Low-power processors aren't just for netbooks: These computers-on-a-chip are going to be powering our smartphones and other diminutive gadgets in the forseeable future. So what's the difference between the Atoms, Snapdragons and Tegras of the world?
The current reigning king of low-cost, low-power processors, Intel's Atom flat-out dominates the netbook market. Its single- and dual-core processors are also some of the most powerful on our list, despite having abilities roughly equal to, in Intel's own terms, a 2003-2004 vintage Celeron. Based on the x86 architecture, the Atom is capable of running full versions of Windows XP, Vista (though not all that well), and 7, as well as modern Linux distros and even Hackintosh. While it requires far less power than a full-power chip, it's still more power-hungry than the ARM-based processors on our list, requiring about 2 watts on average. That's why netbook battery life isn't all that much longer than that of a normal laptop.
You can find the Atom in just about every netbook, including those from HP, Dell, Asus, Acer, Sony, Toshiba, MSI, and, well, everyone else. The 1.6GHz chip is the most popular at the moment, but Intel is definitely going to keep improving and upgrading the Atom line. However, you're unlikely to catch an Atom in a handset; it's low-power, yes, but low-power for a notebook. Battery life on an Atom handset would be pretty atrocious, which is why Intel's sticking to netbooks for now.
Based on ARM, which is a 32-bit processor architecture that powers just about every mobile phone (and various other peripherals, though never desktop computers) out there, Snapdragon isn't competing directly with the Intel Atom—it's not capable of running full versions of Windows (only Windows Mobile and Windows CE), it's incredibly energy-efficient (requiring less than half a watt), and is designed for always-on use. In other words, this is the evolution of the mobile computing processor. It's got great potential: Qualcomm is trumpeting battery life stretching past 10 hours, smooth 1080p video, support for GPS, 3G, and Bluetooth, and such efficiency that a Linux-based netbook can use Snapdragon without a fan or even a heat sink. Available in single core (1GHz) or dual-core (1.5GHz), it can be used in conjunction with Android, Linux, and various mobile OSes.
Unfortunately, Qualcomm is still holding onto the notion that people want MIDs, and is championing "smartbooks," which are essentially smartphones with netbook bodies, like Asus's announced-then-retracted Eee with Android. Snapdragon's got promise, but we think that promise lies in super-powered handheld devices, not even more underpowered versions of already-underpowered netbooks.
We're frankly not sure when we'll see Snapdragon-based devices sold in the US. We're sure Snapdragon will end up in smartphones at some point, as at least one Toshiba handset has been tentatively announced, but the only concrete demonstrations we've seen have been in MIDs, and Snapdragon themselves spend all their energy touting these ! "smartbo oks." Snapdragon's Windows Mobile compatibility suggests we may see it roll out with Windows Mobile 7, if Tegra hasn't snapped up all the good handsets.

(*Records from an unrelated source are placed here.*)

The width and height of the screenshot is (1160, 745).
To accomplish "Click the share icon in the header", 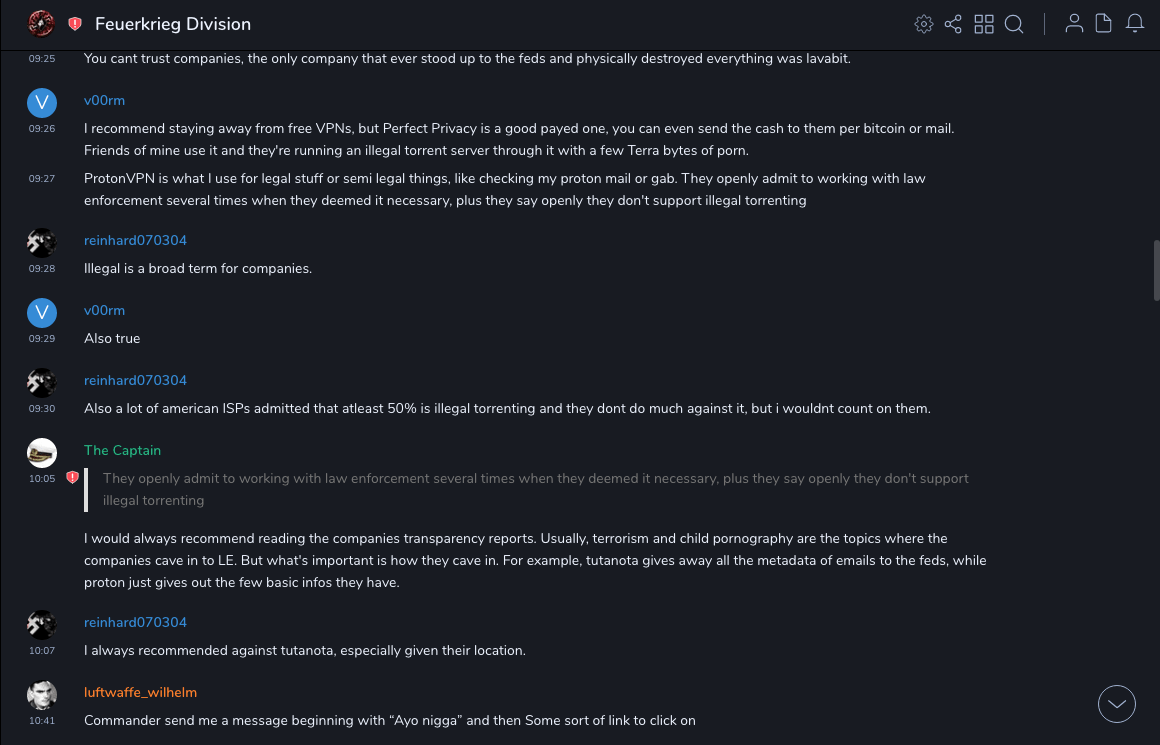I will pos(953,24).
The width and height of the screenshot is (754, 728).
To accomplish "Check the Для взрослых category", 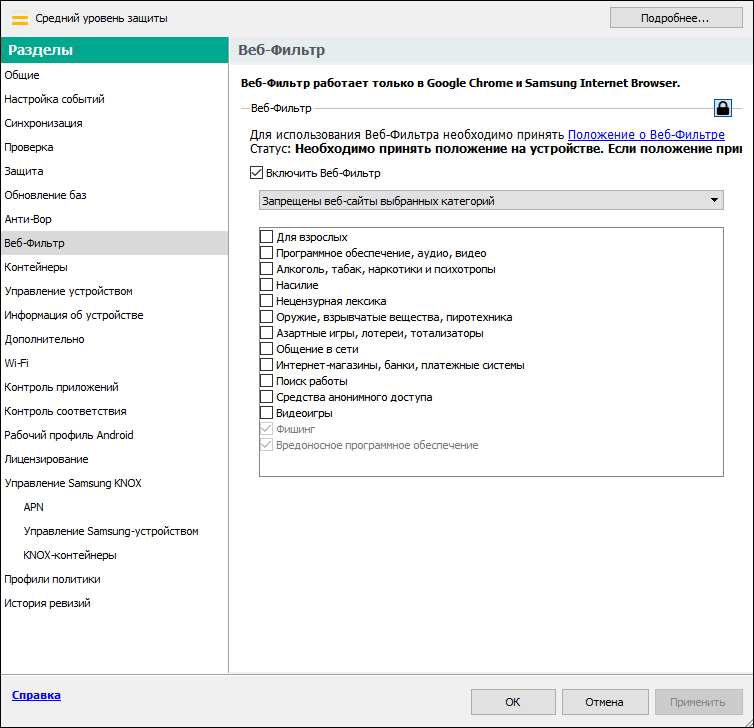I will point(266,237).
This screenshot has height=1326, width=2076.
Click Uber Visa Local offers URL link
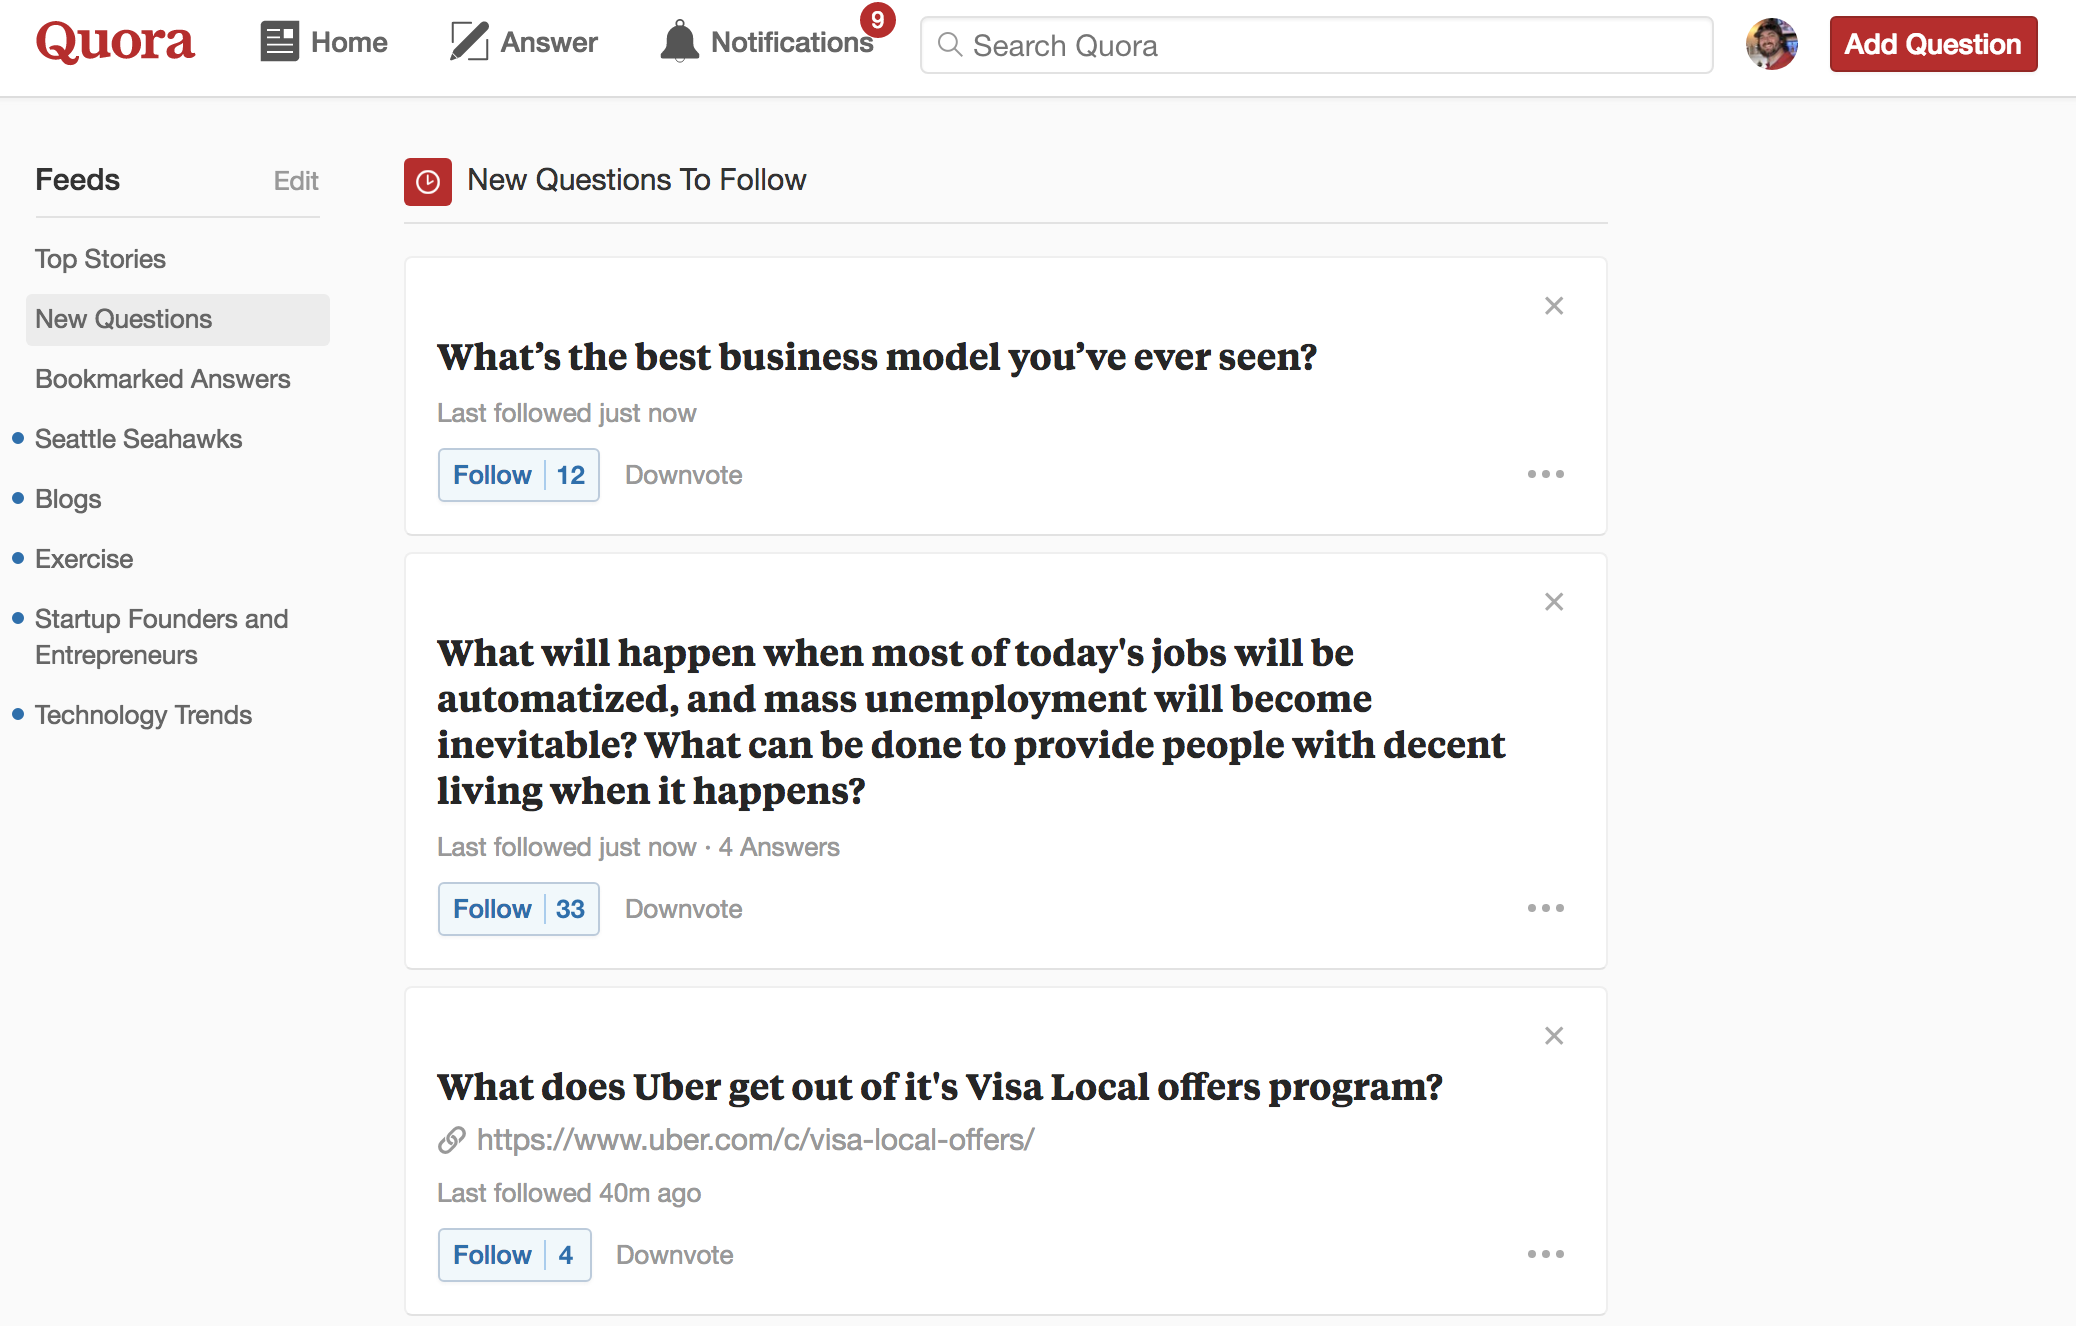click(x=754, y=1141)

Nvidia's Tegra processor is very similar to Snapdragon—both are based on ARM architecture, so both are designed for even less intense applications than the Atom. Like Snapdragon, Tegra isn't capable of running desktop versions of Windows, so it's primarily targeted at Android and handheld OSes, especially forthcoming versions of Windows Mobile. What sets Tegra apart from Snapdragon is the Nvidia graphics pedigree: The company claims smooth 1080p video, like Snapdragon, but also hardware-accelerated Flash video and even respectable gaming (though no, you won't be able to run Crysis). They also go even further than Qualcomm in their battery life claim, suggesting an absolutely insane 30 hours of HD video.
While Snapdragon tends to be loosely associated with Android, Tegra is an integral part of Microsoft's plan for next-generation Windows Mobile devices. Instead of focusing on "smartbooks" and MIDs, which we think are part of a dead-end category, Tegra's commitment to pocketable handhelds could spell success. We've seen proof-of-concept demonstrations of Tegra already, but its real commercial debut will come with Windows Mobile 7—and if WM7 doesn't suck, Tegra could take off.
We haven't included certain other processors, especially VIA's Nano, due to intent: The Nano requires lower power than full-scale processors, but at 25 watts, it's not even really in the same league as Atom, let alone Snapdragon or Tegra. The VIA Nano is really targeted at non-portable green technology, and looks like it'll do a good job—it outperformed Atom in Ars Technica's excellent test, and stands up to moderate use with ease. AMD's Puma (Turion X2) is in a similar boat: It's certainly markedly more energy-efficient than AMD's other offerings, but as it's targeted at laptops (not netbooks) with a screen size greater than 12-inches, it's not quite right for our list here.
These low-power processors aren't just, as we so often think, crappier versions of "real" processors. They've got uses far beyond netbooks, especially in the near future as the gap between netbooks and smartphones narrows.